If you insist on sitting someplace of your own choosing and are TOLD that you will have to wait a few minutes for your server, please process that information and act accordingly. Do not wave your hands wildly or, worse, stand up when the person that you suspect is your server flies around the corner with a tray full of drinks. This behavior will probably not end well for either of you, nor for the unsuspecting guest behind you who will get a noggin full of Sprite because you HAD to make your presence known.
I know. I know. You’re special. You’re in a hurry. (Guess what? Everyone SAYS they’re in a hurry — EVERYONE!) I understand that folks like you — crazy rule breakers that you are — need the world’s undivided attention. I have an idea. Stay home where you are the King of Your Castle, A Legend In Your Own Mind. It really will be best for everyone.
For those of you who claim to have fifteen minutes for lunch, guess what? We’re on to your bullshit. Not that I think you have much sense, but I assume you can tell time. If, indeed, you only had that much time for lunch, you would have gone to a fast food joint or a deli. If your time is, indeed, limited (and, really, everyone’s time is finite on some level, isn’t it?) it would especially behoove you to pop a squat at the table where you were initially directed to sit.
What’s that? You want to watch some foolish sporting event? A sporting event that can only be seen comfortably from eight tables in the restaurant? Six of which are currently occupied? And the bar is full, too? May I suggest that the next time you go out to watch some meaningless sporting event, instead of insisting on sitting in a section where the server is clearly busy or at a bar that is obviously full and then stressing out the staff, you make it your business to leave a few minutes earlier.

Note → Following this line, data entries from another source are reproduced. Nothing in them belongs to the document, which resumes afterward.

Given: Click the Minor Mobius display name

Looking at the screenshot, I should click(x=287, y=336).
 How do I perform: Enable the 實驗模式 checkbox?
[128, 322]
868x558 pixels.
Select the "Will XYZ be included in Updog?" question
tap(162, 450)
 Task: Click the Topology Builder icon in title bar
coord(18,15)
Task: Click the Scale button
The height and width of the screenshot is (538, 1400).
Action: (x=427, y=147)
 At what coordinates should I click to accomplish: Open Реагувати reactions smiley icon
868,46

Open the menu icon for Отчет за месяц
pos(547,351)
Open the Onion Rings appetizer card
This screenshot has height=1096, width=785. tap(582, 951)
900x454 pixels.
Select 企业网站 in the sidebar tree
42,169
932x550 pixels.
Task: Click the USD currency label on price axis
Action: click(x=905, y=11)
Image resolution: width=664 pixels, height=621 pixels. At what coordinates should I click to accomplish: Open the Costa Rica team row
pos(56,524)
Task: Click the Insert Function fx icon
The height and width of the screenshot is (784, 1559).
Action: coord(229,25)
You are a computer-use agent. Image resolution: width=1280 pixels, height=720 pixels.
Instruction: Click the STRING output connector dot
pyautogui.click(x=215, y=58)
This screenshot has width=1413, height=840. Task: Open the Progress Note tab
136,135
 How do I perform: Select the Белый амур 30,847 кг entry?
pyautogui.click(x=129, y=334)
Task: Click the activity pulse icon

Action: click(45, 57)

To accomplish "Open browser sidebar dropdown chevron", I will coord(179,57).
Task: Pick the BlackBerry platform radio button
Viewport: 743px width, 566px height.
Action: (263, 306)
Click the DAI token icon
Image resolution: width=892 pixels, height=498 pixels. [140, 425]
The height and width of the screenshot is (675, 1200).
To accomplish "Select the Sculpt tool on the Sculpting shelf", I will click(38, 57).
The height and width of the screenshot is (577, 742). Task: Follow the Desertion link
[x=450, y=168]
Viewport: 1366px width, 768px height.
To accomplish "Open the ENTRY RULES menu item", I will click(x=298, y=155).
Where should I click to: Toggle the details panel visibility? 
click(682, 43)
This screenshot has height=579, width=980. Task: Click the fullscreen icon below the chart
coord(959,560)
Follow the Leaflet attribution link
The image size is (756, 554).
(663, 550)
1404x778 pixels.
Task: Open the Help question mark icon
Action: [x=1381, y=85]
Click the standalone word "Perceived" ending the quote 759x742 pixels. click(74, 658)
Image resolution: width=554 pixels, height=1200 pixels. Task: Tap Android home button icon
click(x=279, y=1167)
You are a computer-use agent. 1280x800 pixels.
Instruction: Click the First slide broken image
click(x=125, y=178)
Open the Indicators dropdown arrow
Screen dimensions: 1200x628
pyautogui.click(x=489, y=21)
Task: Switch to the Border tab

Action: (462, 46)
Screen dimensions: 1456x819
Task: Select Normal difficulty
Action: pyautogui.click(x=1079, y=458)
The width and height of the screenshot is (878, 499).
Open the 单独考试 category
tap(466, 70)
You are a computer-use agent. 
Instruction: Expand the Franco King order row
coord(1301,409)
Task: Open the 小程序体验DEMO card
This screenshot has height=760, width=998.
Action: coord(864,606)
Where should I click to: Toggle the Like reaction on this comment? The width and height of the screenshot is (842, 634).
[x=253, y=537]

Oh, wait. That’s right. The world revolves around you. You and your needs. You and your fifteen-minute lunch hour. This may come as a shock to you — you who thinks himself so special — but you are not the only American whose lunch hour falls between the hours of noon and two. You are not the only idiot who has the same bright idea to watch some foolish game that, let’s be honest, you couldn’t care less about.
Yes. I’m talking about World Cup Soccer. Every four years you crazy soccer fans come out of the woodwork. Suddenly we’ve got a nation of soccer enthusiasts on our hands. I’ll guarantee you that, by and large, you people don’t even know the damn rules. (I’ve overheard you talking and, in fact, I KNOW that you don’t know the rules!)
Here’s what I love most about you people who refuse to listen to the folks who know a thing or three about what is going on in their dining establishment. Those of you who plop your asses down and sit wherever the hell you want to sit just because you can, because you’re the customer and you’re ALWAYS right — you will spend your time with us disappointed and unhappy. Here’s a news flash for you: It’s all your own fault.
Open your eyes. Clean out your ears. Listen to what you’re being told. This is basic and something that most of you should have learned in pre-school. You probably weren’t paying attention, though.
That’s no surprise. You don’t pay attention to anything. I know. I know. You’re probably distracted by or absorbed in a game that involves a ball of some sort. (It’s not only World Cup Soccer that brings you in — sometimes it’s golf or tennis or the all-important National Ping-Pong Championships.) Even though you have fifteen minutes for lunch, you don’t have the first clue as to what you want to eat. You order things that aren’t even on the menu — clearly this isn’t your usual lunch place. We don’t have Whoppers.
Personally I can’t wait for July 14th to roll around. Not because it’s Bastille Day. Not because it’s my birthday. Because, if my information is correct, this is the date that will bring World Cup Soccer to an end. Sadly, it won’t signal an end to people refusing to sit where we put them, but it’ll help. Right now I need all the help I can get.